A defamation case against Hennepin County Board Chairman Mike Opat and former Commissioner Mark Stenglein was returned to life Monday by the Minnesota Court of Appeals.
The court reversed a Hennepin County District Court decision that had tossed out the defamation claims of Kevin and Valerie Holler, who own a home on a piece of land the county wants for a new $15 million Webber Park Library.
Comments by Opat and Stenglein “might be read specifically as intending to damage the Hollers’ reputation and to shame them into selling the property,” wrote a three-judge panel of the state Court of Appeals. The panel sent the case back to Hennepin County with instructions that a jury, not a judge, should decide whether the commissioners’ statements were defamatory.
“Ordinary members of the community reading Stenglein’s and Opat’s accounts could conclude ... that the Hollers are not now partners with the community, but rather, they are opportunistic manipulators who acted to take unfair advantage of ‘us’ — the real community members,” Judge Kevin Ross wrote for the panel, which included Judges Jill Flaskamp Halbrooks and Randolph Peterson.
“This seems to be precisely the sort of statement that could potentially harm the Hollers’ reputations or subject them to ridicule or hate or diminished community esteem,” the court said.
Hennepin County Attorney Mike Freeman called the lawsuit “frivolous” and said his office is “seriously considering” asking the Supreme Court to hear an appeal of Monday’s ruling.
The dispute goes back to April 2008, when the county voted to replace the Webber Park Library at 4310 Webber Pkwy.

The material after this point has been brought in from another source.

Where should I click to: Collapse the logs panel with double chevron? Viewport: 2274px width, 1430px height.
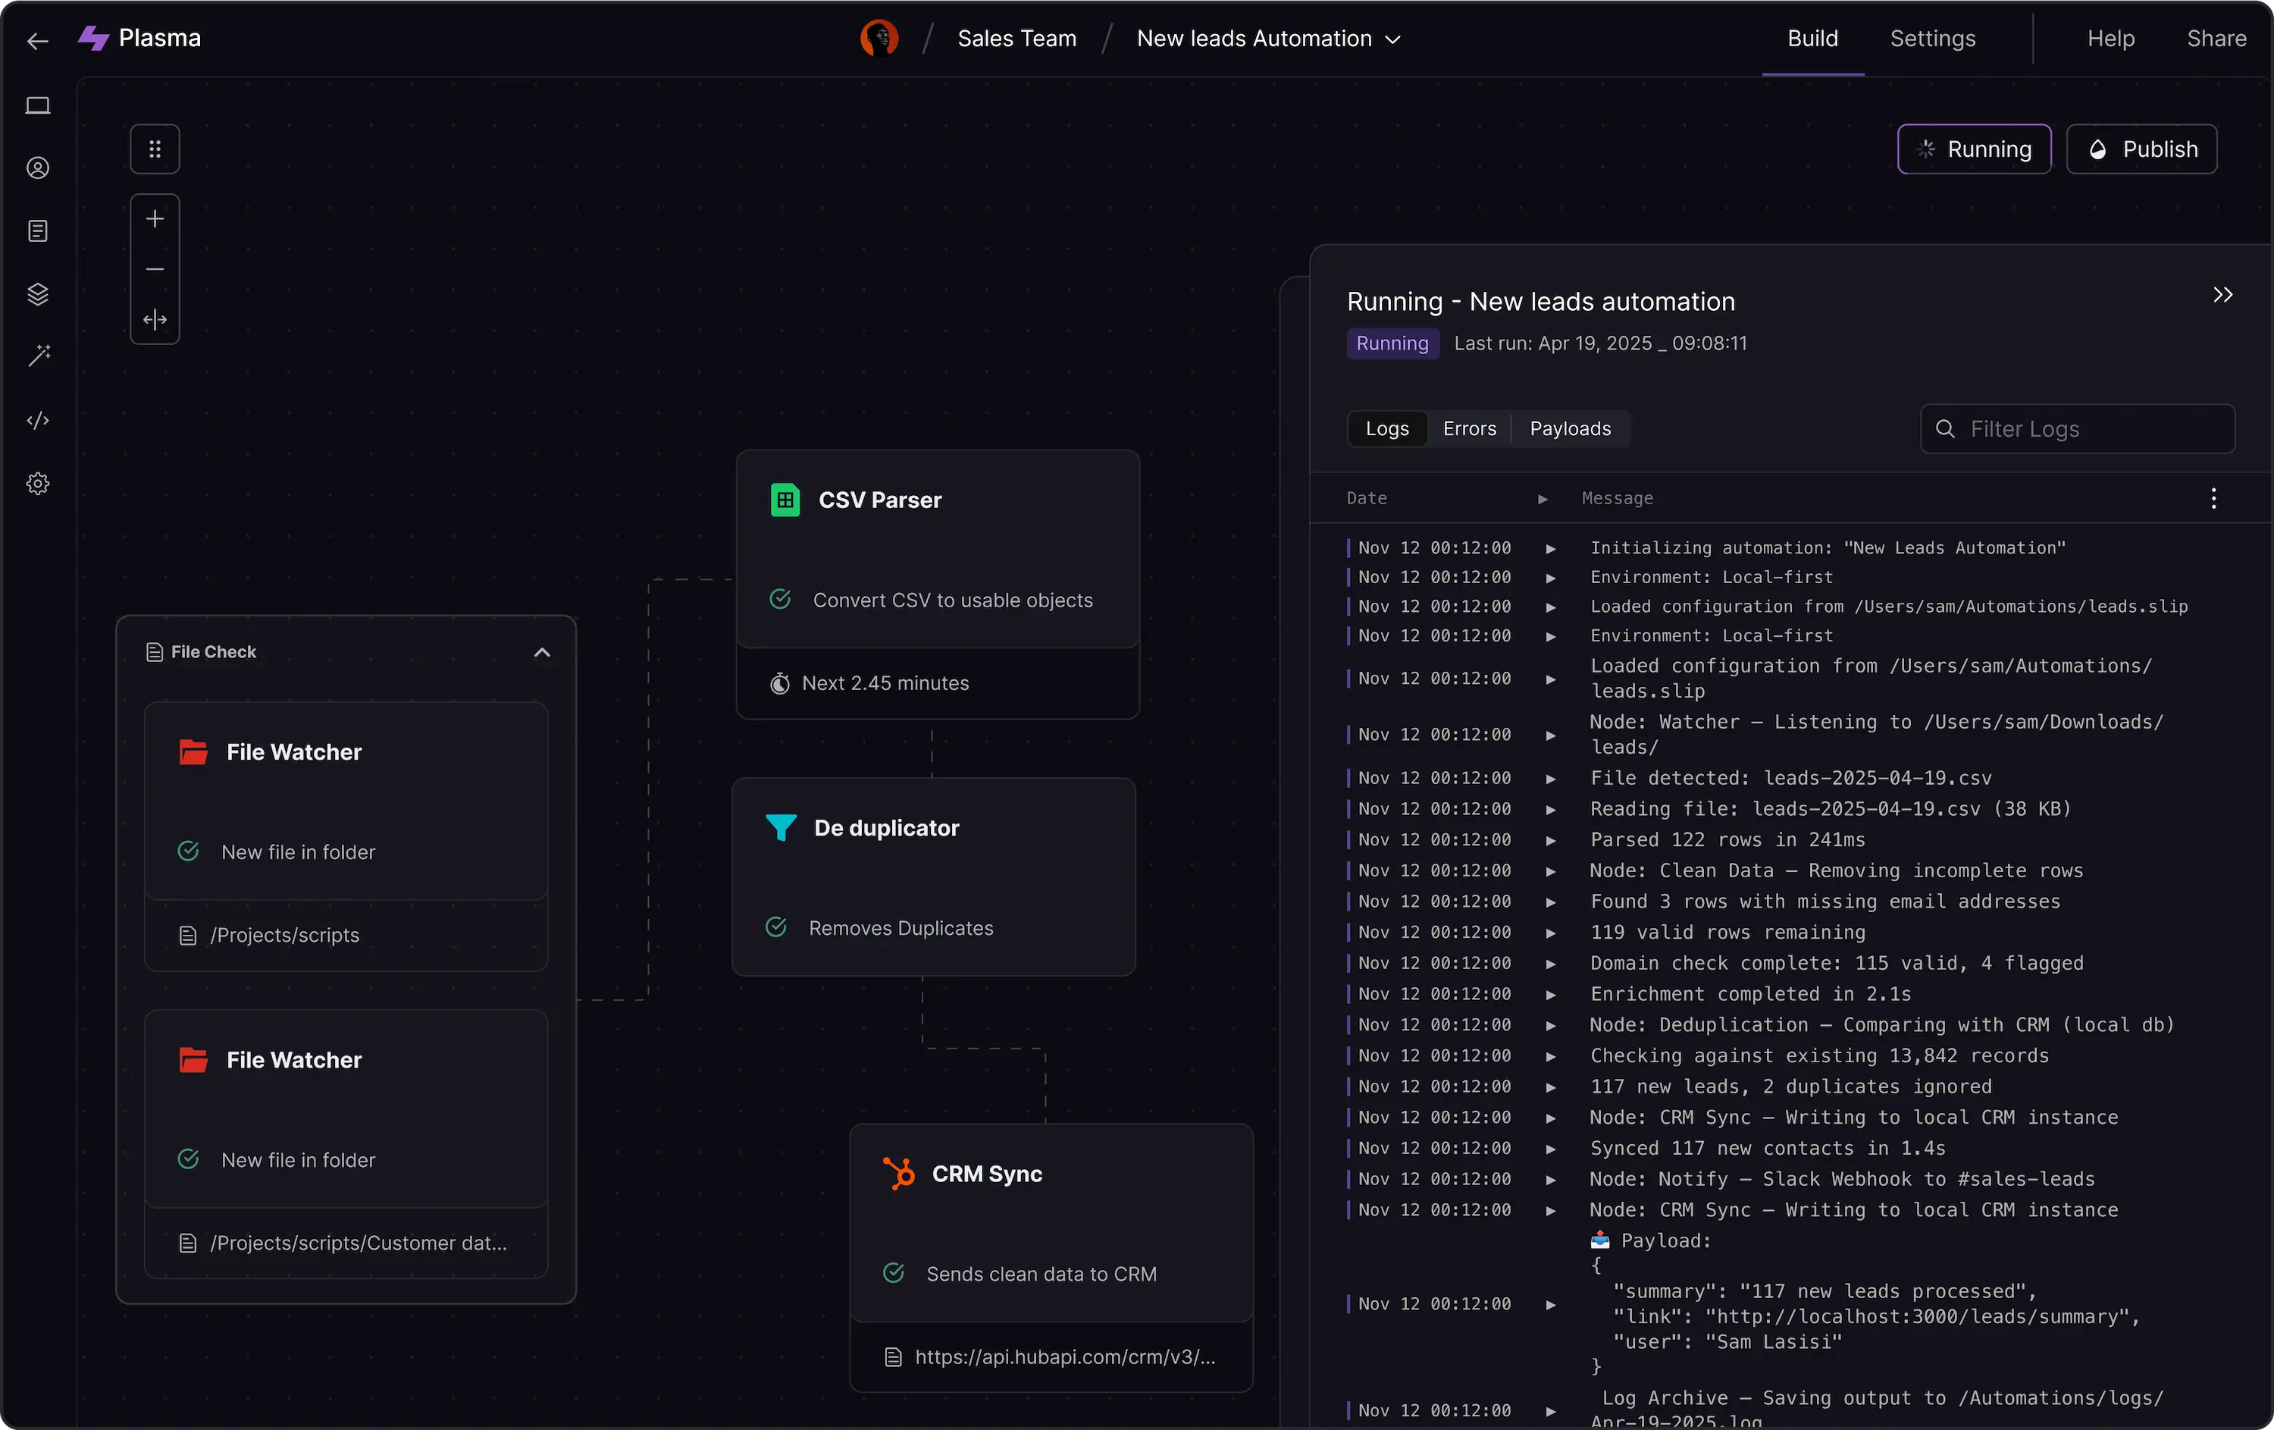point(2222,295)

The library has recently been closed because the building was literally crumbling down on employees. A temporary site has since been opened.
In 2008, the Hollers received a county letter telling them of the interest in their property at 1423 45th Av. N., which had been on the market in 2007. They took it off the market by August 2007, the court noted.

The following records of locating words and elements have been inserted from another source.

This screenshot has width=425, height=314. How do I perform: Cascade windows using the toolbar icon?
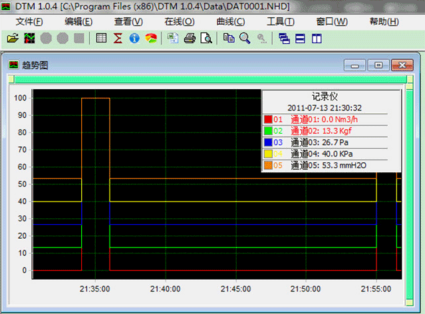284,39
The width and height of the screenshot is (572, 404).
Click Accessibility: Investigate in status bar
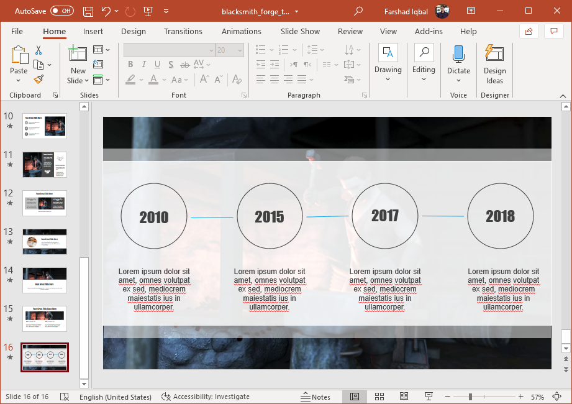coord(206,397)
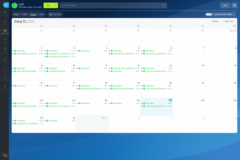Open the Tháng view dropdown in calendar header
Viewport: 240px width, 160px height.
click(216, 21)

In December 2008, the county began buying lots adjacent to the Hollers’ and passed a resolution declaring their intent to purchase the Hollers’ property. The Hollers told the county to build elsewhere and that they intended to occupy the home. That’s when the attacks came, the Hollers say.

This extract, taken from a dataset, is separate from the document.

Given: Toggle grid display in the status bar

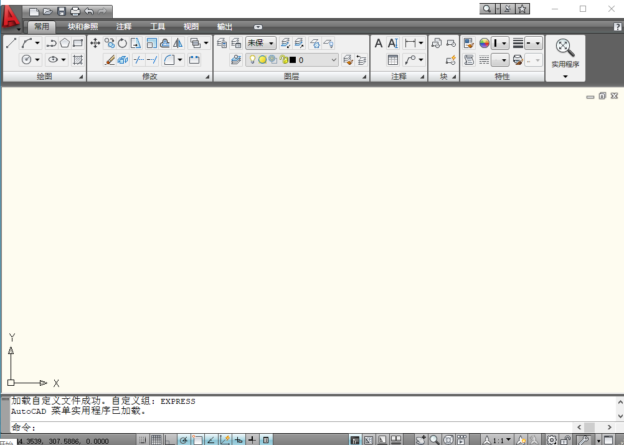Looking at the screenshot, I should (156, 439).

Three statements are at issue. The first appeared in the Dolan Media Newswire on Oct. 27, 2010, attributed to Stenglein. Valerie Holler “had a sign on her house, a ‘for sale’ sign, as big as the IDS building, in 2007. ... So all of a sudden we want to buy the house and she takes the property off the market.” He noted that the Hollers had balloons and flags around the sign.
In a Camden Community News Q&A, Opat is reported to have said that only after the county began purchasing adjacent land did the Hollers object to sale of their rental property. “Our staff reported to us that they would only sell for $1 million or more, then insisted that the property was no longer for sale,” he said.
He said the county would wait and hope that the Hollers would accept fair market value for the property. “Despite their manipulation of this process, the Hollers are longtime residents in our community and I hope they will one day be partners with us,” the article quoted Opat as saying.
The final statement came in a May 2012 resolution by Stenglein and Opat that “blamed the Hollers” for the death of the project.
The resolution noted the property was for sale in 2007, negotiations fell through because the Hollers “were not interested in selling.”
Hennepin County District Judge Denise Reilly had thrown out the case, saying the statements weren’t defamatory.
Freeman said, “This is not a strong lawsuit ... we believe it will fail.”
Meanwhile, last December, the county decided to move to take the property through eminent domain. Current records estimate the value at $275,000.